The Authors and Illustrators - Profiles

The Little Prince

There are often times when we are curious to find out a bit more about the authors and illustrators who create the children's books that we enjoy so much. Below you will find links to some pages full of information about these wonderfully creative people.

The Little Prince and a volcanoe

Trina Schart Hyman

  Trina was born on April 8, 1939 in Philadelphia, Pennsylvania to Margaret Doris Bruck and Albert H. Schart. She grew up in a rural area of Pennsylvania learning to read and draw at an early age. She credits her mother for instilling in her the joy of books by reading to her from the time she was an infant.
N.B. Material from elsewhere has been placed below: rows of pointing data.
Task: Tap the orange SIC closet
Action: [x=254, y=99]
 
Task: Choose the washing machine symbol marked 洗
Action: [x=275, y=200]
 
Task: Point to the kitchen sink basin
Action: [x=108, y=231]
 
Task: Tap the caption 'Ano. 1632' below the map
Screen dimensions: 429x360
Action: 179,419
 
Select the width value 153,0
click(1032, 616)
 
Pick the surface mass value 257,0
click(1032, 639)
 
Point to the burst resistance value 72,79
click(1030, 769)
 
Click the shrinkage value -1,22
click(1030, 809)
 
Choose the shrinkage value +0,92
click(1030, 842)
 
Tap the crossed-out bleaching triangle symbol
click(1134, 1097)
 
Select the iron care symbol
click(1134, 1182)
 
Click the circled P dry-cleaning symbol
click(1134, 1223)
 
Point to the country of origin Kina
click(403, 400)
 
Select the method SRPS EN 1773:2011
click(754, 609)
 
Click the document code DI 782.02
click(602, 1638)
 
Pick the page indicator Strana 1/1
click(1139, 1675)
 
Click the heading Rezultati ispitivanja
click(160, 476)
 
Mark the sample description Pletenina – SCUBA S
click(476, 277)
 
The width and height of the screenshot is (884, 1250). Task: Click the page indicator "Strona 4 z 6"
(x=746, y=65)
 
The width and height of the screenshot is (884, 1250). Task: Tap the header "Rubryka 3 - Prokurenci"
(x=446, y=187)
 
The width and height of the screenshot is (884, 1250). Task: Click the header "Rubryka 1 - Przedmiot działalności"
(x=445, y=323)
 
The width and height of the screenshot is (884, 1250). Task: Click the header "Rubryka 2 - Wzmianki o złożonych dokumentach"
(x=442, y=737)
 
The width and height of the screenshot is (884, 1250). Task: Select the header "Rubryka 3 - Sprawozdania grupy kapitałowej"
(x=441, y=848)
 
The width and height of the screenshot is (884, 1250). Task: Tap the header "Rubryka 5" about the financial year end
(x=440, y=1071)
She spent a whole year wearing a red satin cape that her mother had made for her because her favorite story was Little Red Riding Hood. 
  Trina’s father fueled her imagination by telling her magical tales about the origins of the universe. He also brought her to the Philadelphia Art Museum on days when they had to drive into the city to visit the orthodontist. About this time, her younger sister Karleen was born. When Karleen was old enough, they shared elaborate fairy adventures together, mostly concocted by Trina to amuse little Karleen.
  Although she skipped first grade, Trina never felt like she was a good student, preferring to doodle rather than do the assigned work. It wasn’t until she enrolled at the Philadelphia Museum College of Art in 1956 that she blossomed. 
  In 1959, she married mathematician and engineer, Harris Hyman, and they moved to Boston where he had gotten a job. She continued studying at the Boston Museum School of Fine Arts. After graduation in 1960, Trina and her husband moved to Stockholm, Sweden where he attended the university and worked for IBM part time. During the two years that they lived there, Trina studied at the Konstfackskolan (Swedish State Art School), and illustrated her first children’s book called Toffe och den lilla bilen (Toffe and the Little Car). 
  The manuscript of Trina’s first children’s book was written in Swedish, which she had to translate before drawing the illustrations. Upon returning to Boston, Trina met Helen Jones, the children’s book editor of Little, Brown Publishing. Jones was instrumental in helping and guiding Trina’s career.
  The Hyman’s had a baby girl, Katrin, in 1963, who Trina describes as being the most “stubborn, aggressive, opinionated baby” that she has ever seen. After a brief move to New York in 1965, they divorced in 1968, and Trina and Katrin moved to Lyme, New Hampshire with friends. 
  Trina would work late into the night while everyone slept, and her friend Nancie would get up early to get the children off to school. Soon, they bought an old farmhouse in Lyme, where Trina still lives today.
Distrustful of technology, Trina proudly admits to not owning a “mind-destroying, soul-sucking” television, or any other convenience remotely technological. Making a solemn vow at the time of her daughter’s birth, she chose instead to fill their home with hundreds of good books and took the time to read them. She credits this practice with teaching her daughter to read at the age of four.
 By 1971, she was approached by the editors of a new children’s magazine called Cricket, and became their art director until 1979. She hired quality illustrators and was instrumental in forming the early style of the magazine, which, no doubt, contributed to its reputation as one of the finest children’s magazine on the market today.
 Trina received the Caldecott Honor Medal in 1984 for Little Red Riding Hood, which is still one of her favorite stories. The following year, she received the Caldecott Medal for Saint George and the Dragon, written by Margaret Hodges, and in 1990, again she received an Honor Medal for Eric Kimmel’s Hershel and the Hanukkah Goblins. Her latest book, A Child's Calendar by John Updike, was just voted a Caldecott Honor Book for 2000.
 It was not until her daughter’s marriage to a man from Cameroon, that Trina realized that all of her heroes and heroines were white. She began to see a need for multicultural children’s books. For The Fortune Tellers, she was able to convince writer and friend Lloyd Alexander to change the setting to Cameroon by changing only a few words in his manuscript. She had been to visit Katrin twice while she lived in Cameroon and had fallen for the beautiful countryside and its people.
  Trina's days are shorter now with fewer book contracts by choice. Rheumatoid arthritis has cut her production down to only one book a year.